The short answer is that there is no single answer. It is complex, not reducible to single variable analysis. This annoys pundits who thrive on dumbing down complex and nuanced issues to easily digestible sound bites. Television is not particularly good at subtlety, hence the overwhelming tendency for shout-fests and silly bull/bear debates.

The factors that have been weighing on people-formerly-known-as-stock-investors are many. Consider the top 10 reasons investors are unenthused about the stock market:

1 Secular cycle: As we have discussed before, there are long-term cycles of alternating bull and bear markets. The current bear market that began in March 2000 has provided lots of ups and downs — but no lasting gains. Markets are effectively unchanged since 1999 (the Nasdaq is off only 40 percent from its 2000 peak).
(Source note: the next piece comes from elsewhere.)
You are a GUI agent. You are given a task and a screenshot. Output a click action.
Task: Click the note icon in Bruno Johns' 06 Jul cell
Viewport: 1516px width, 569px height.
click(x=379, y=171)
The way secular bear markets end is with investors ignoring stocks, enormous P/E multiple compression and bargains galore. Bond king Bill Gross and his Death of the Cult of Equities is a good sign we are getting closer to the final denouement.

2 Psychology: Investors are scarred and scared. They have been scarred by the 57 percent crash in the major indexes from the 2007 peak to the 2009 bottom. They are scared to get back into equities because that is their most recent experience, and it has affected them deeply. While this psychological shift from love to hate to indifference is a necessary part of working toward the end of a secular bear, it is no fun for them — or anyone who trades or invests for a living.

3 Risk on/risk off: Let’s be brutally honest — the fundamentals have been utterly trumped by unprecedented central bank intervention. While this may be helping the wounded bank sector, it is not doing much for long-term investors in fixed income or equities. The Fed’s dual mandate of maximum employment and stable prices seems to have a newer unspoken goal: Driving risk asset prices higher.

When investors can no longer fashion a thesis other than “Buy when the Fed rolls out the latest bailout,” it takes a toll on psychology, and scares them away.